A more unusual rearrangement has occurred in the major ribosomal protein operon. This cluster is conserved in many plastids and cyanobacteria, although losses have occurred in several lineages as well as lineage-specific fission and fusion events (Stoebe and Kowallik 1999). In most green algae and plants, a cluster of 12 genes between rpl23 and rpoA and a smaller cluster of rps12, rps7, and tufA is all that remains of the original cyanobacterial operon. In E. gracilis, rpoA has been transferred to the nucleus, and the genes for the remaining proteins have moved to other parts of the plastid genome, whereas in C. reinhardtii the operon ends at rps8. In B. natans, the operon has been split in a way similar to that seen in C. reinhardtii, except rps8 has been translocated as well and the operon ends with rpl5. The gene order at the 3' end of the operon (rps8 to rpoA) remains conserved but has also been translocated.
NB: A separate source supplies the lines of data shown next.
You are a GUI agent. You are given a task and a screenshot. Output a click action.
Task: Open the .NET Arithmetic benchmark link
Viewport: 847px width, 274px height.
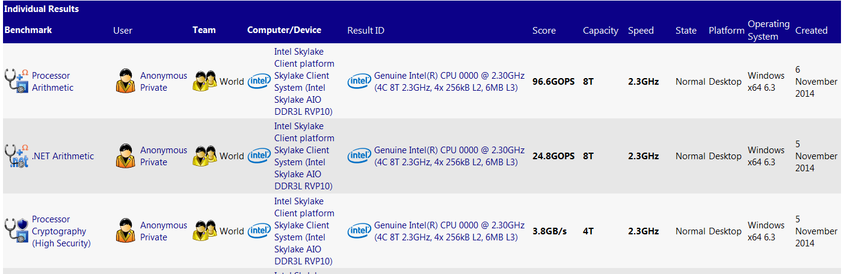63,156
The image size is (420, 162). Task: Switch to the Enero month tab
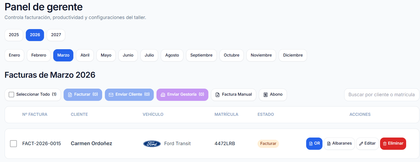pyautogui.click(x=14, y=55)
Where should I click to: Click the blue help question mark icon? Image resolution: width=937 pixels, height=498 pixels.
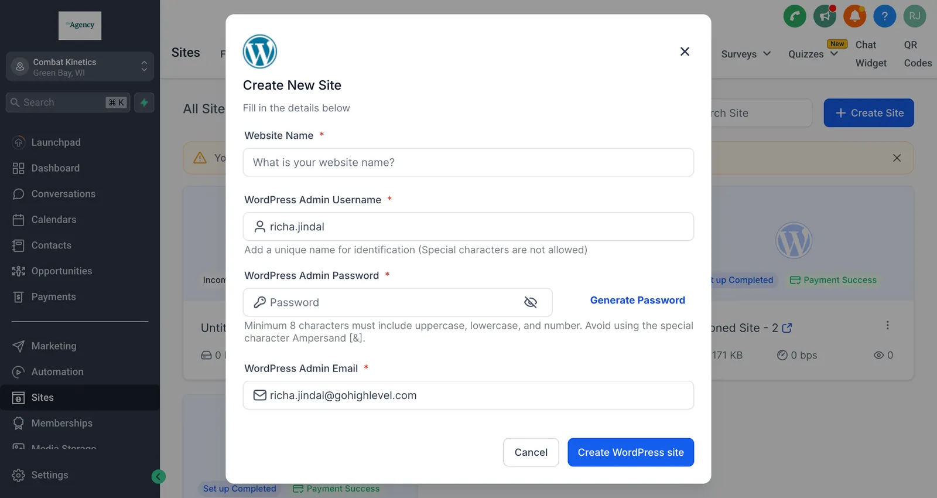[x=884, y=16]
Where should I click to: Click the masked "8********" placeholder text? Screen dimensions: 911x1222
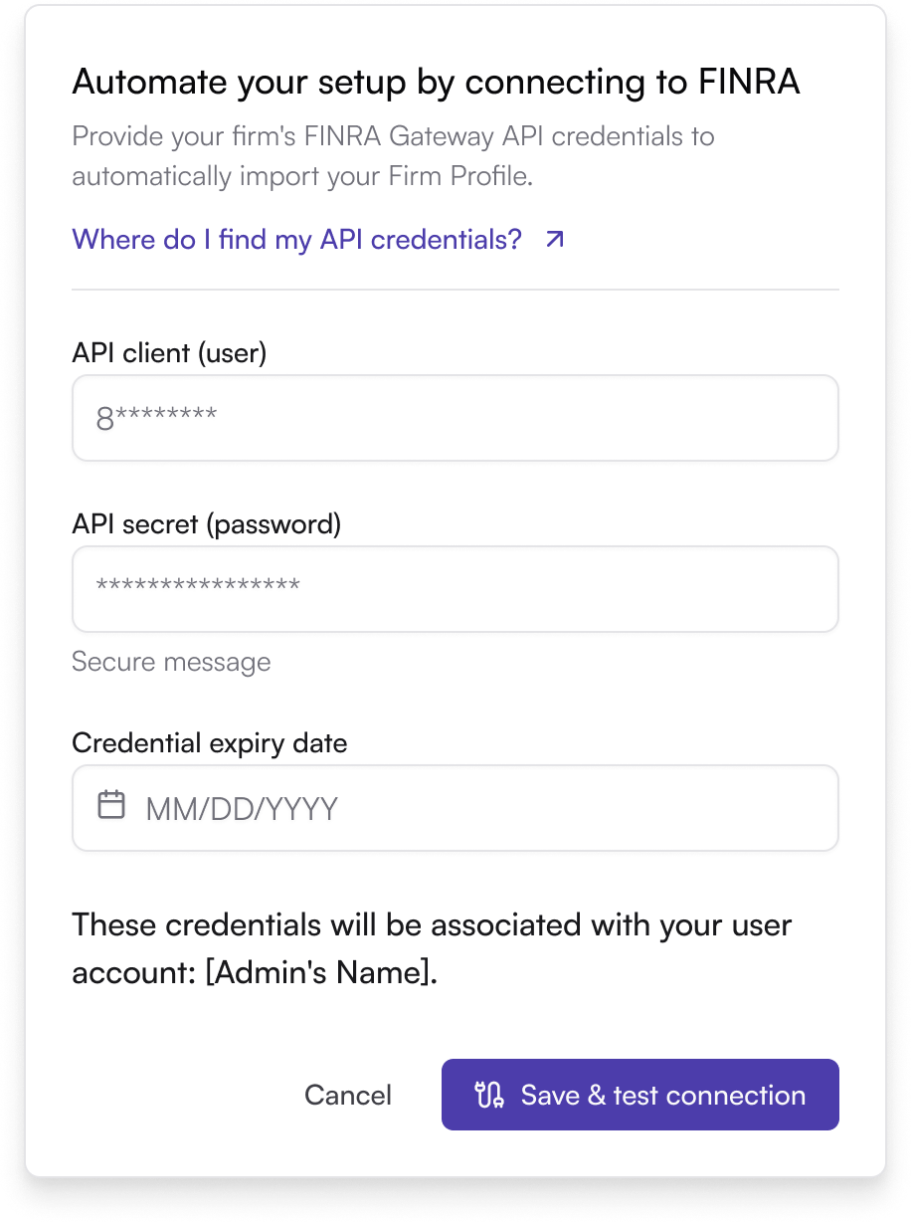(156, 418)
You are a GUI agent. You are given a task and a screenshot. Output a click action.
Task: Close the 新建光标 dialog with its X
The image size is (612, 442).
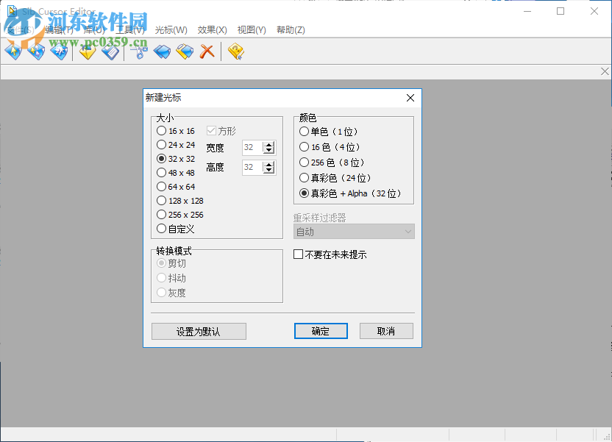click(410, 98)
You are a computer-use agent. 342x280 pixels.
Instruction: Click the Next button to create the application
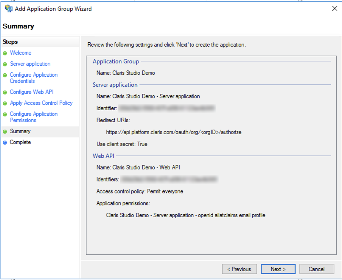coord(278,269)
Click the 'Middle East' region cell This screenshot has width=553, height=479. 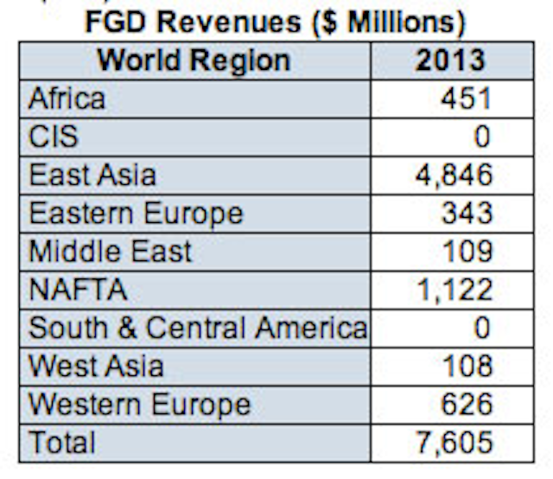coord(110,252)
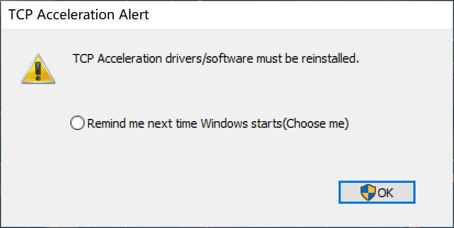
Task: Click the TCP Acceleration Alert title bar
Action: pyautogui.click(x=227, y=14)
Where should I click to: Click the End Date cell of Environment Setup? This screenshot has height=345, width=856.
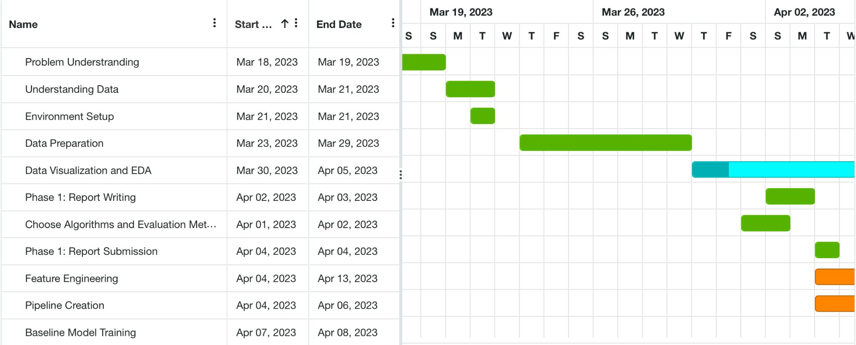pos(349,116)
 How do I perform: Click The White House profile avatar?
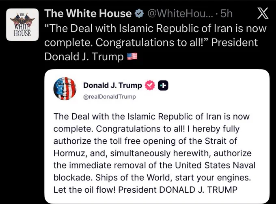tap(22, 25)
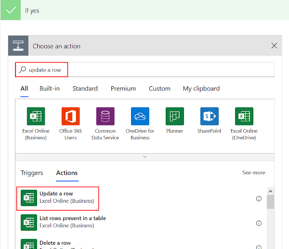Click info icon for Update a row
The width and height of the screenshot is (289, 249).
259,198
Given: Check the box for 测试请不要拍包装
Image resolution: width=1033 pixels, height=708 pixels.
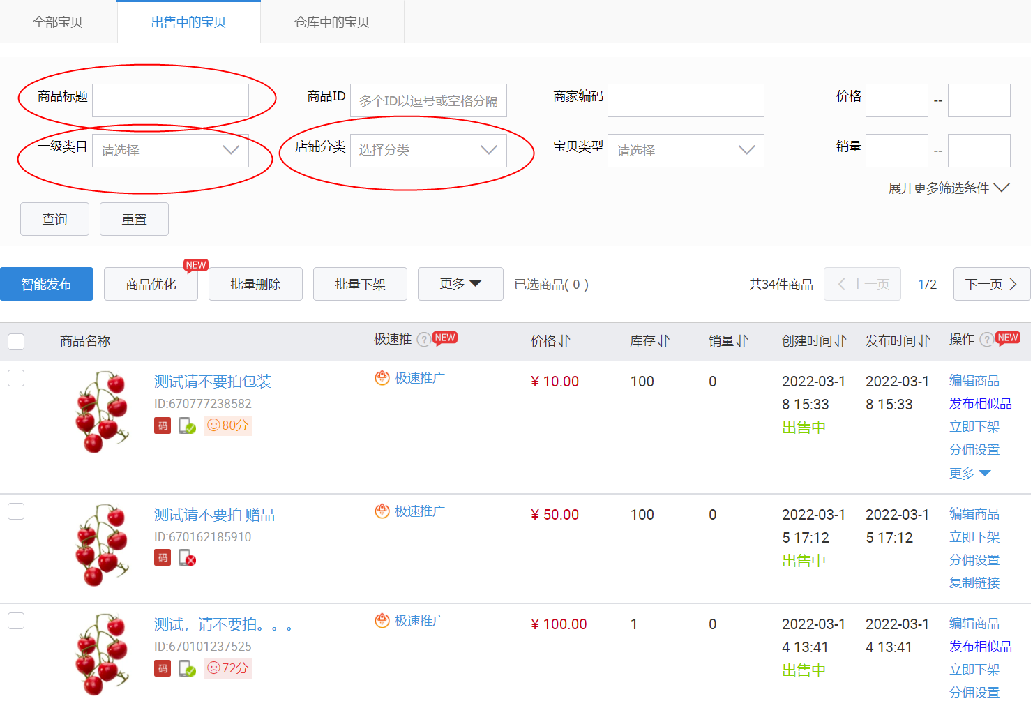Looking at the screenshot, I should [x=16, y=378].
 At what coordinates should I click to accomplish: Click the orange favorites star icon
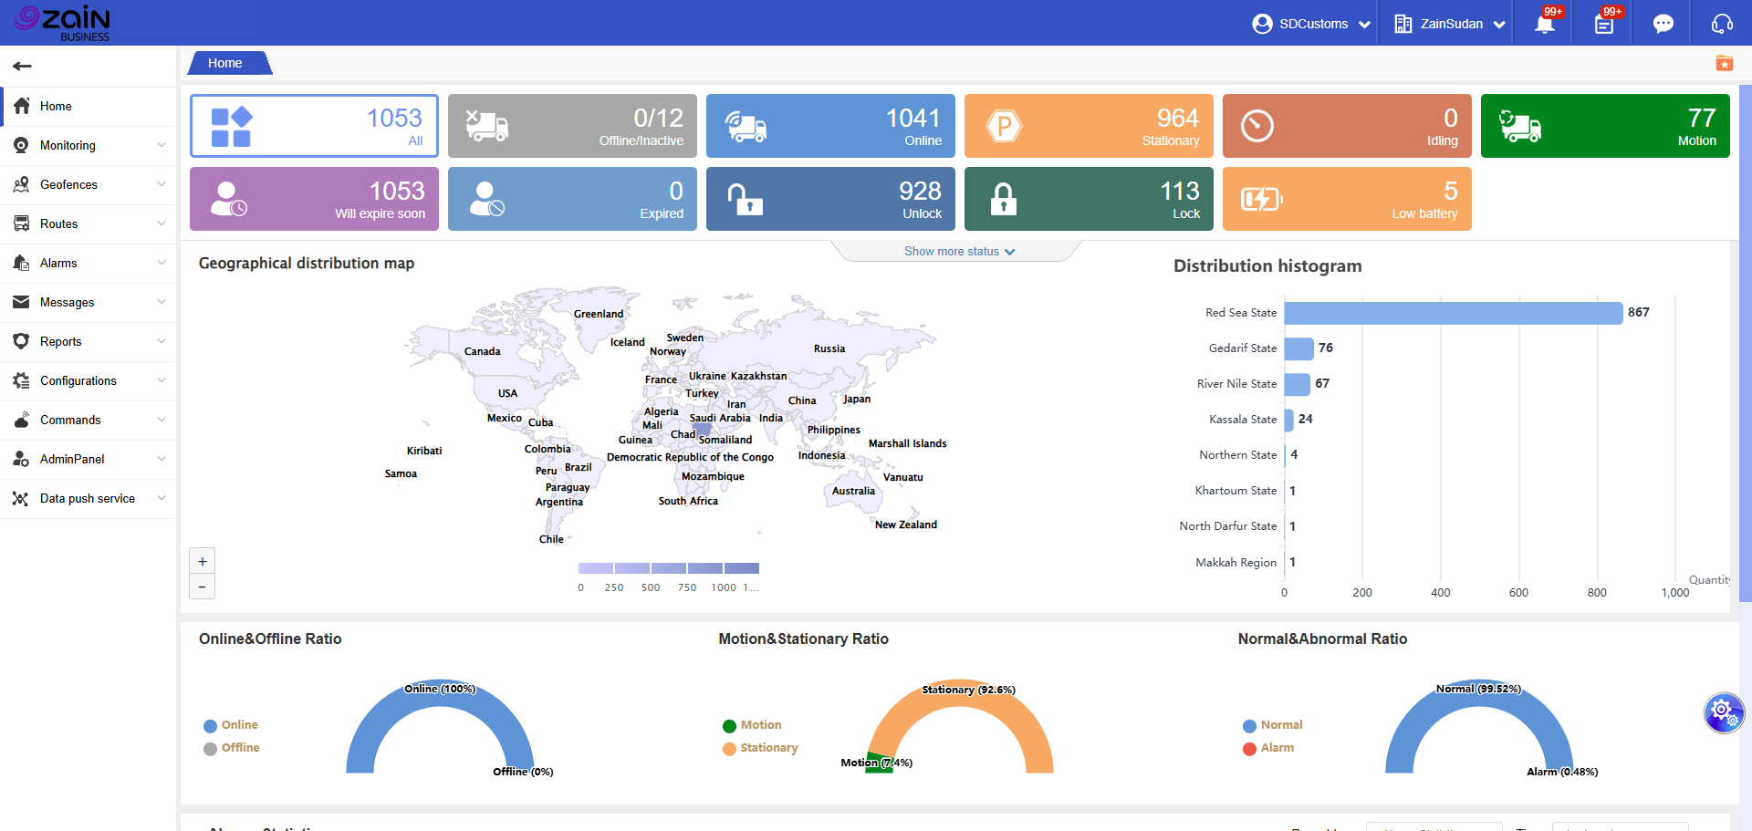[x=1724, y=63]
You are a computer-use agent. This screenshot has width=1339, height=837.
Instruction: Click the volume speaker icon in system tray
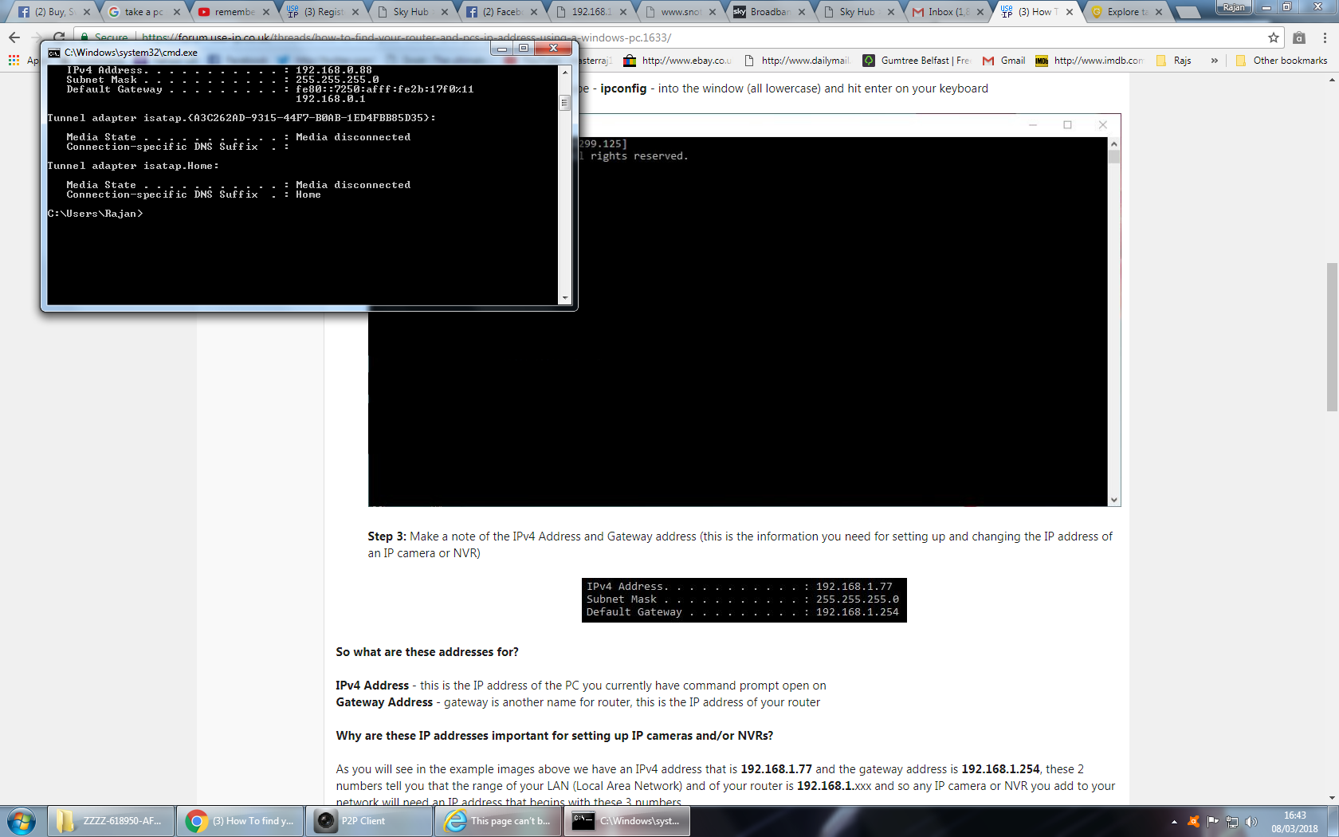[x=1251, y=821]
Both the SSC and LSC exhibit some degree of strand bias that centers around the inversion of the rRNA genes. The rRNA genes are transcribed convergently and so are the protein-coding genes flanking them in the SSC and many of the protein-coding genes in the LSC. In the right half of the LSC in figure 1, all genes are transcribed toward the SSU rRNA, as are the block of genes proximal to the SSU rRNA on the left half of the LSC. The overall pattern of the genome has 2 points of divergence, one between psbE and atpI (the repeat-rich region that could not be sequenced) and another between psaC and ycf1, and 2 points of convergence between SSU and 5S rRNA. Strand bias has been observed in other plastid genomes where genes tend to be transcribed away from the origin of replication, for example, E. gracilis and Helicosporidium sp. (Hallick et al. 1993; de Koning and Keeling 2006), although other explanations seem to apply to other genomes (Cui et al. 2006). We have no direct evidence for a putative origin of replication in the B. natans plastid genome, but the strand bias and the existence of several direct and inverted repeats in the region between psbE and atpI (the unsequenceable region and also one of the 2 regions where transcription tends to diverge), all suggest this intergenic space is a good candidate.
Gene Content, Loss, and Compaction
The B. natans plastid genome is considerably smaller than that of other photosynthetic eukaryotes and marginally smaller than that of the nonphotosynthetic parasitic plant Epifagus virginiana (Wolfe et al. 1992). This reduction in size can be attributed to both gene loss and gene compaction (fig. 3).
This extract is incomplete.